Runtime Page
A large amount of runtime data is necessary for the various planning and monitoring functions available in the Automation Engine. This data is collected from Real Runtime (RRT) information. Based on this information, the Estimated Runtime (ERT) can be calculated. This topic describes both the RRT and the ERT. It describes the options you have to calculate the ERT.
As a developer and object designer you need this information for scheduling your tasks. You define how to calculate the runtimes of executable objects on their Runtime pages.
The Runtime page is available for all executable objects as a sub page of their General Page.
This page includes the following:
Real Runtime (RRT)
The RRT is the period of time during which a task is active, that is, between its start and its end.
The following time lapses are not considered in the task RRT:
- The time it needs for its activation.
- The time it spends with the Waiting for host status.

++++++++++

# TASK DETAILS
According to the Runtime Page text above, what period of time does the Real Runtime (RRT) cover? The data after this text plays no part in what you are asked.

# INFORMATION PROVIDED
++++++++++

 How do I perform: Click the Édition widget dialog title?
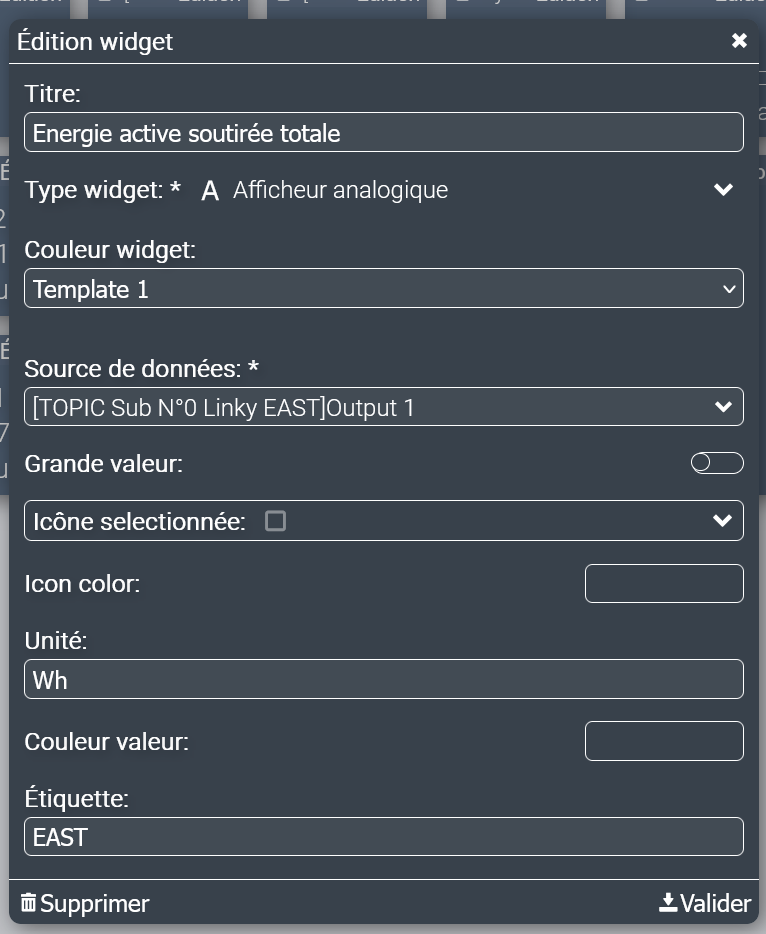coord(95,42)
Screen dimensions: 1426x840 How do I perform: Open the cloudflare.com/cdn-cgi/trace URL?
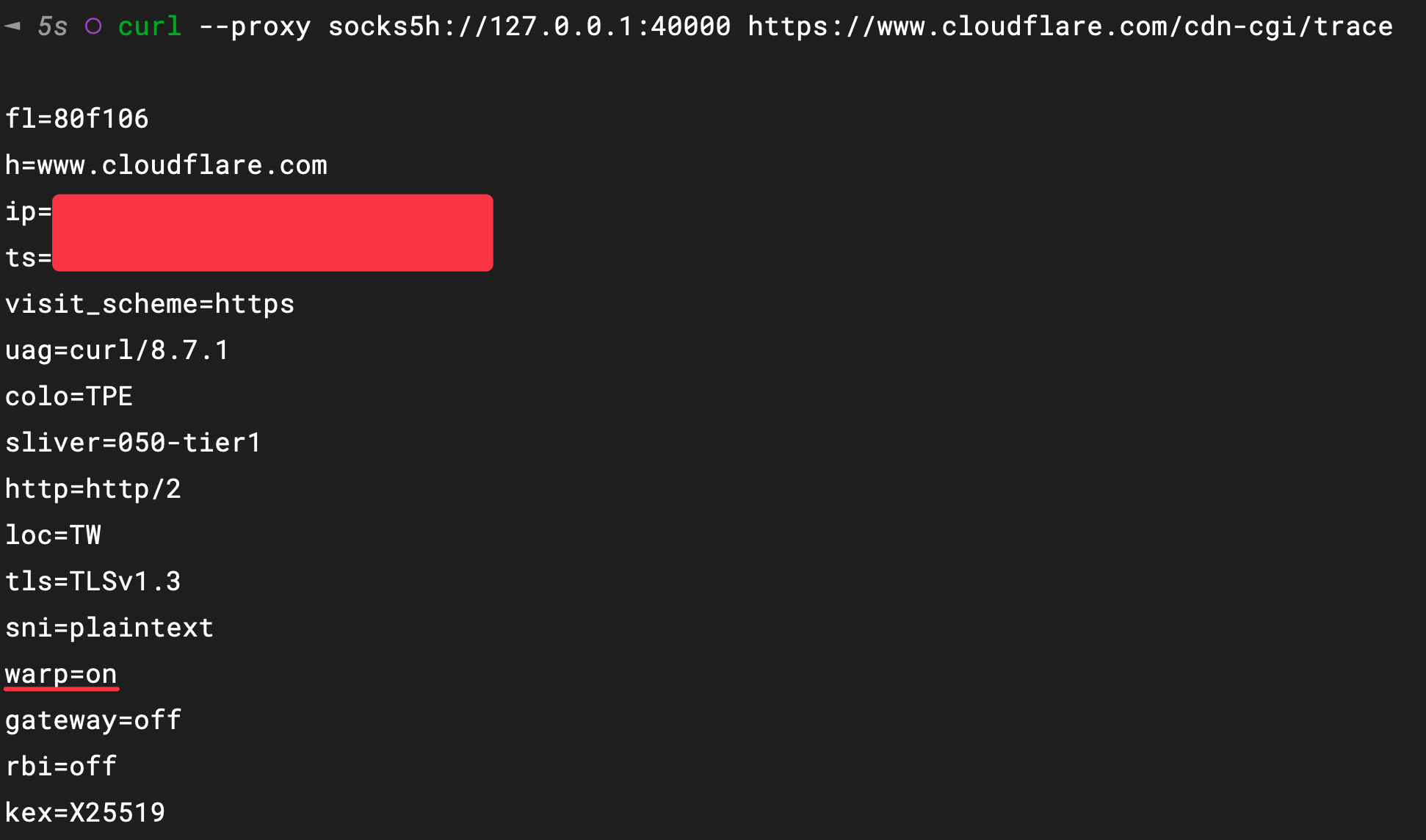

++++++++++

# ANSWER TO THIS EXERCISE
The RRT is the period during which a task is active, between its start and its end.